[Material for the task]
■ ■ ■
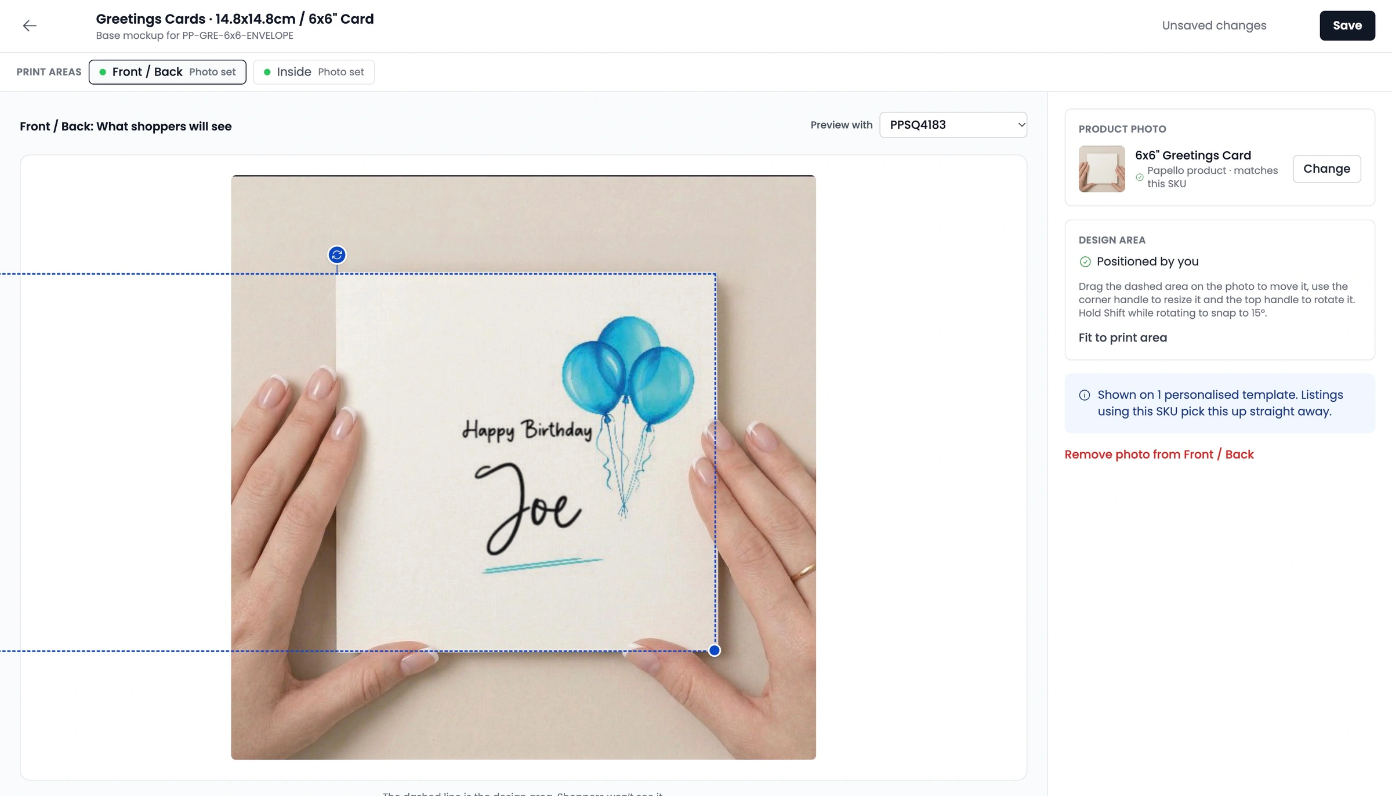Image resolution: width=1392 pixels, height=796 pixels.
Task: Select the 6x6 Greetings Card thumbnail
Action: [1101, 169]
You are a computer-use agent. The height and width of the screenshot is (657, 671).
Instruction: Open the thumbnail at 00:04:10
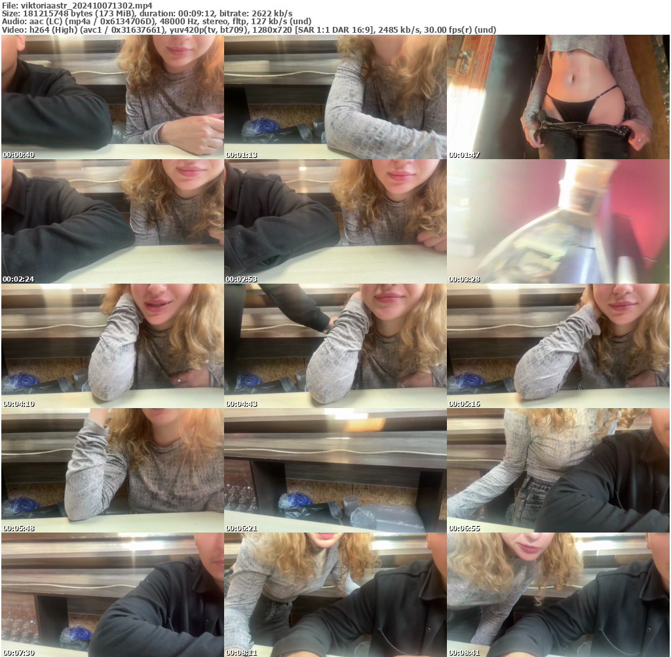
■ ■ ■
[About this task] Repeat exactly the lines above, starting at the one that contains "You are a computer-use" and stopping at the last line of the entries, and leave out the pictures.

[Solution to this task]
You are a computer-use agent. The height and width of the screenshot is (657, 671).
Instruction: Open the thumbnail at 00:04:10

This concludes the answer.